Airway nitric oxide concentrations are reduced in cystic fibrosis (CF). Arginases compete for L-arginine, the substrate of nitric oxide synthesis. We hypothesized that increased arginase activity may be one factor contributing to nitric oxide deficiency in CF. We therefore studied sputum arginase activity, exhaled nitric oxide, and pulmonary function in patients with cystic fibrosis. Mean (+/- SEM) sputum arginase activity was significantly higher in patients admitted for pulmonary exacerbation compared with patients with stable disease (1.032 +/- 0.148 vs. 0.370 +/- 0.091 U/mg protein, p = 0.004).

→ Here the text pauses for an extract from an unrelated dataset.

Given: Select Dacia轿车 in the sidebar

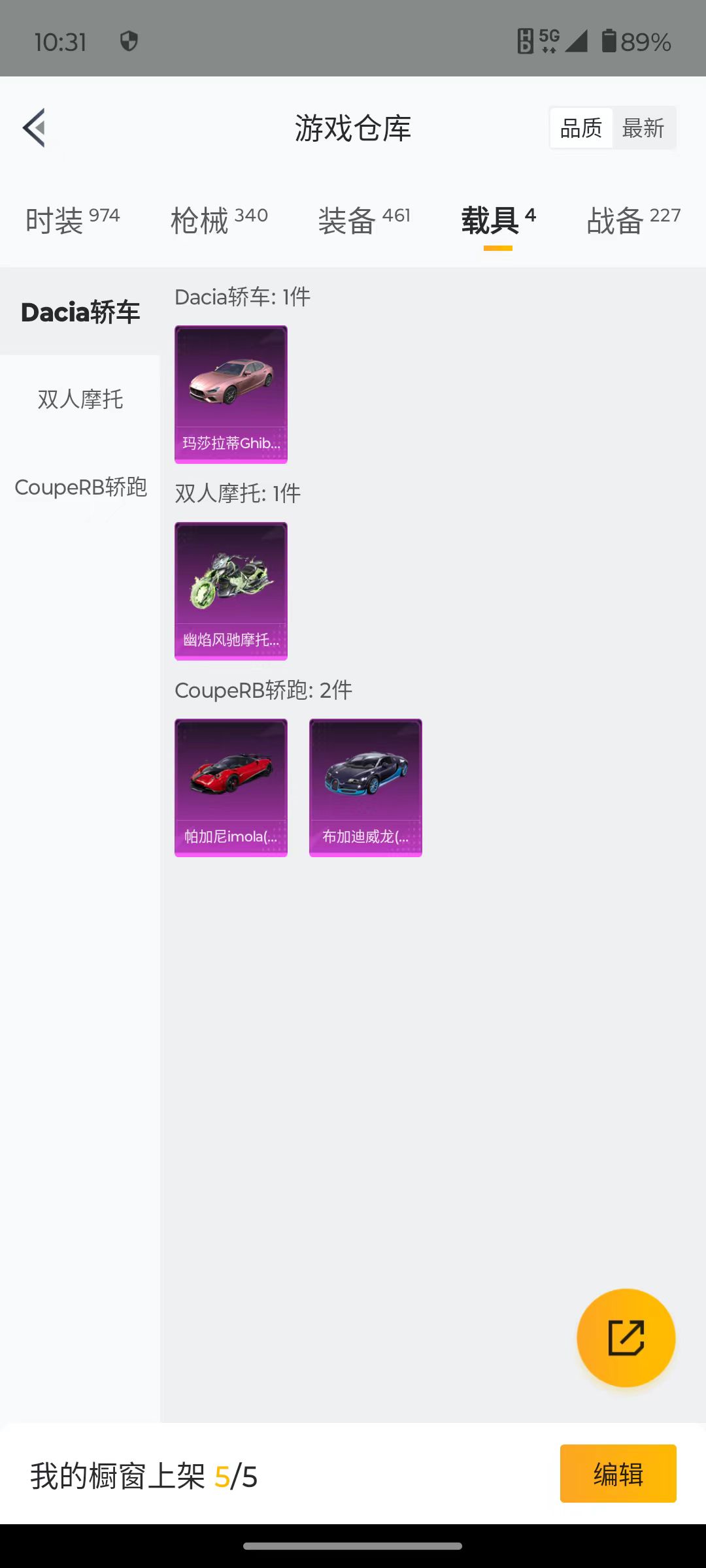Looking at the screenshot, I should pos(80,312).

Fourteen days of intravenous antibiotic treatment resulted in significantly decreased sputum arginase activity in all patients (p = 0.0002). However, arginase activity was still significantly (p = 0.0001) higher in CF sputum after treatment for exacerbation compared with induced sputum from healthy control subjects (0.026 +/- 0.006 U/mg protein). Negative correlations were found for sputum arginase activity at admission with FEV1 (r = -0.41, p = 0.01), as well as changes in arginase activity with percent change in FEV1 during antibiotic therapy (r = -0.4, p < 0.01) in CF. Exhaled nitric oxide in CF was positively correlated to FEV1 (r = 0.34, p = 0.007), and in patients admitted for pulmonary exacerbation negatively correlated to sputum arginase activity (r = -0.45, p = 0.03). These data suggest that increased sputum arginase activity contributes to nitric oxide deficiency in CF lung disease and may be relevant in the pathogenesis of CF airway disease.